● **Data shown**

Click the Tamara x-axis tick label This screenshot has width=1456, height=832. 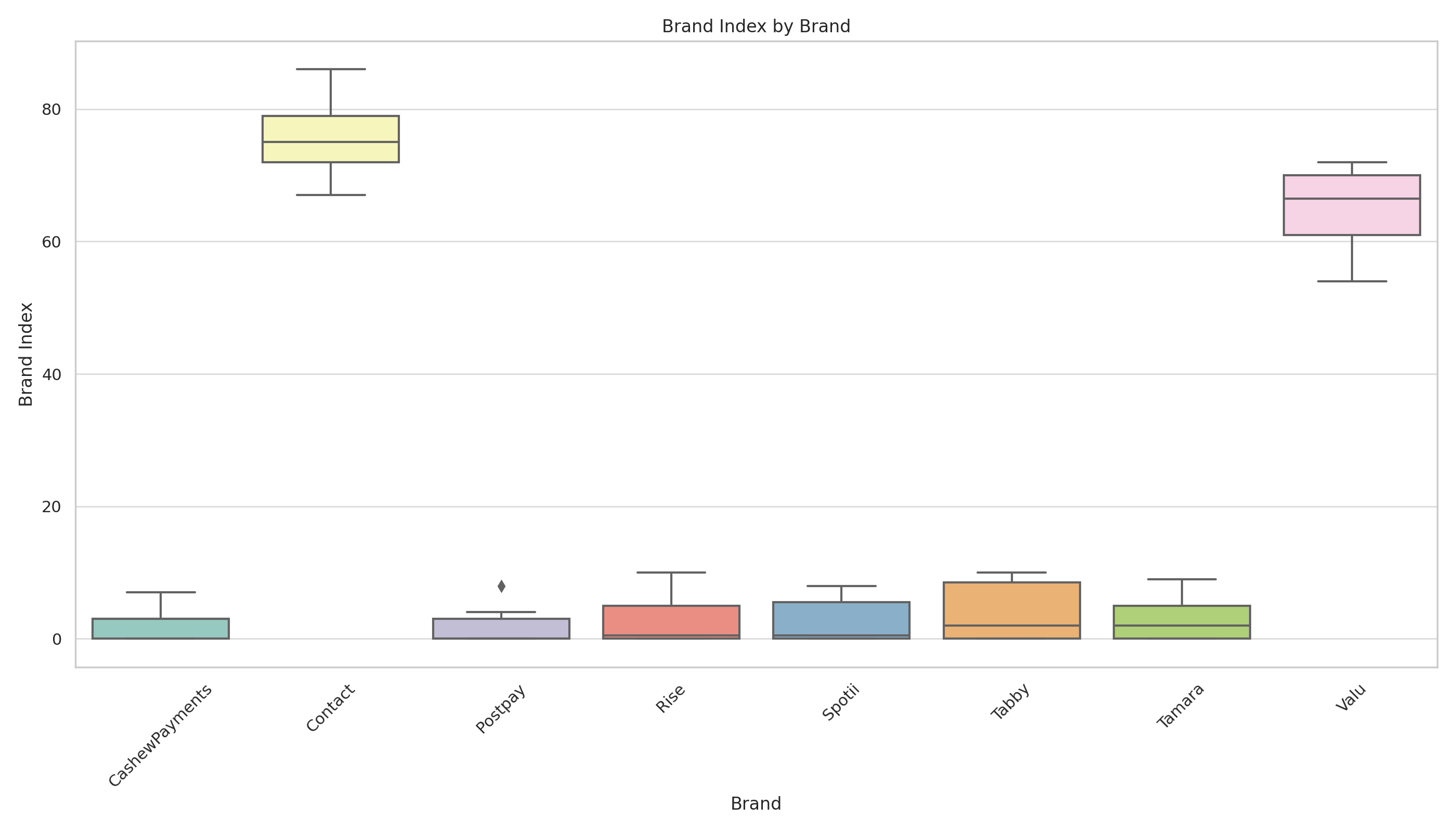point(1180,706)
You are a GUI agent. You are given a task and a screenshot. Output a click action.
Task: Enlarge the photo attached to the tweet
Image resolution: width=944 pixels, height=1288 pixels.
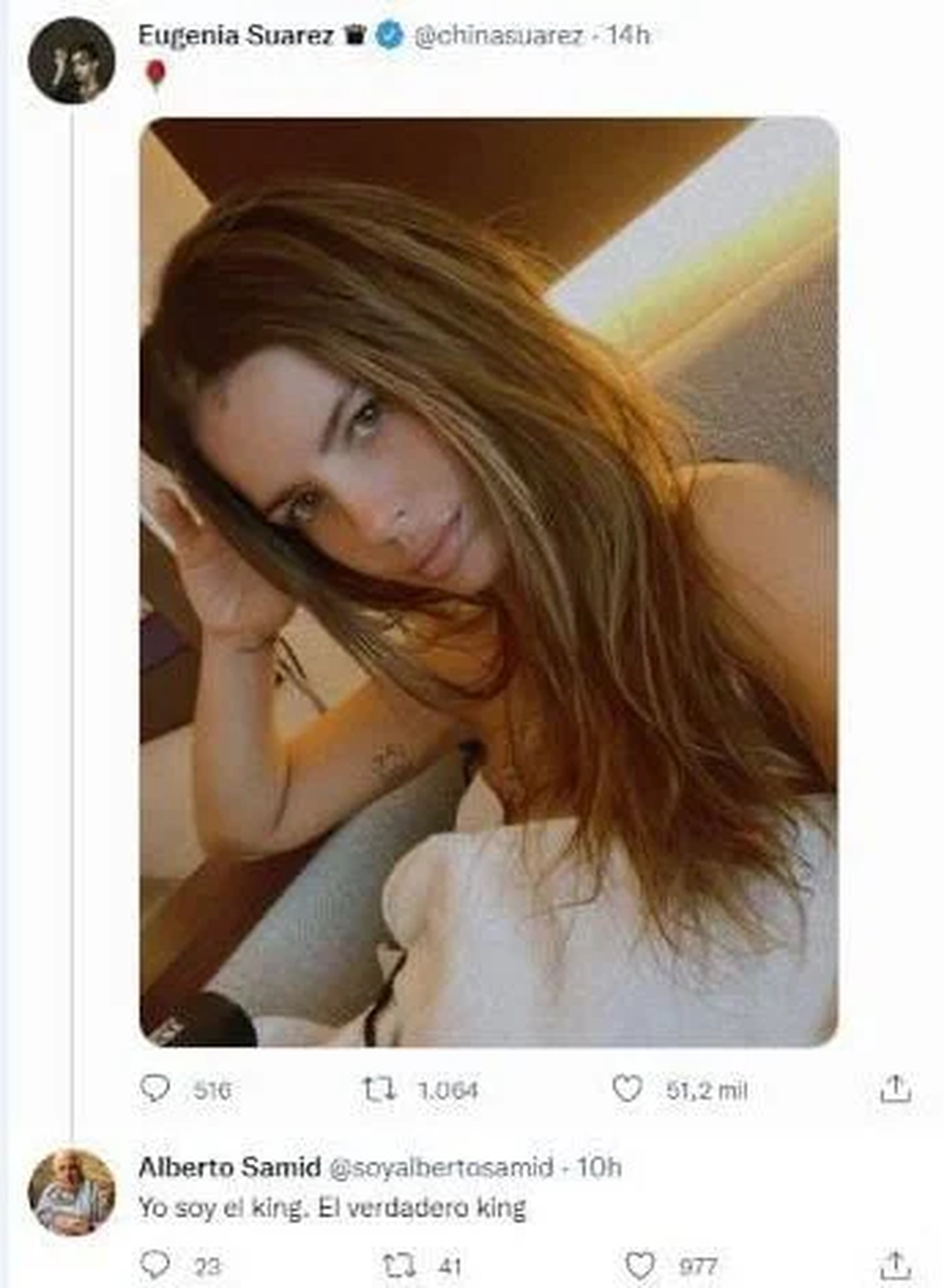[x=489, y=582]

● **The task**
Your copy must hold exactly the lines from the one with "Image resolution: width=944" to the end of the records above, both included, and no pictures.

● **Task output**
Image resolution: width=944 pixels, height=1288 pixels.
[x=489, y=582]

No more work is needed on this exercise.